** Start of MATERIAL TO PROCESS **
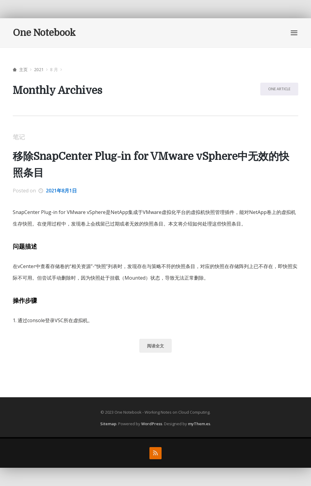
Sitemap (108, 423)
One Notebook (44, 33)
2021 (39, 69)
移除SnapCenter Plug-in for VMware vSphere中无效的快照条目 (151, 164)
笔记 (19, 137)
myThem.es (199, 423)
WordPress (151, 423)
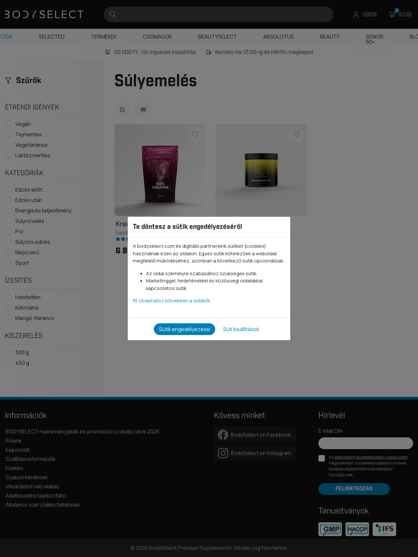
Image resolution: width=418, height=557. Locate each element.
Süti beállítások (241, 329)
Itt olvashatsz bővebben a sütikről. (172, 300)
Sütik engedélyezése (184, 329)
** End of MATERIAL TO PROCESS **
* GIVEN TASK *
Could you reproduce all of the items above word for word, with the pictures left out?

* RESPONSE BELOW *
Sitemap (108, 423)
One Notebook (44, 33)
2021 (39, 69)
移除SnapCenter Plug-in for VMware vSphere中无效的快照条目 (151, 164)
笔记 (19, 137)
myThem.es (199, 423)
WordPress (151, 423)
Image resolution: width=418, height=557. Locate each element.
Süti beállítások (241, 329)
Itt olvashatsz bővebben a sütikről. (172, 300)
Sütik engedélyezése (184, 329)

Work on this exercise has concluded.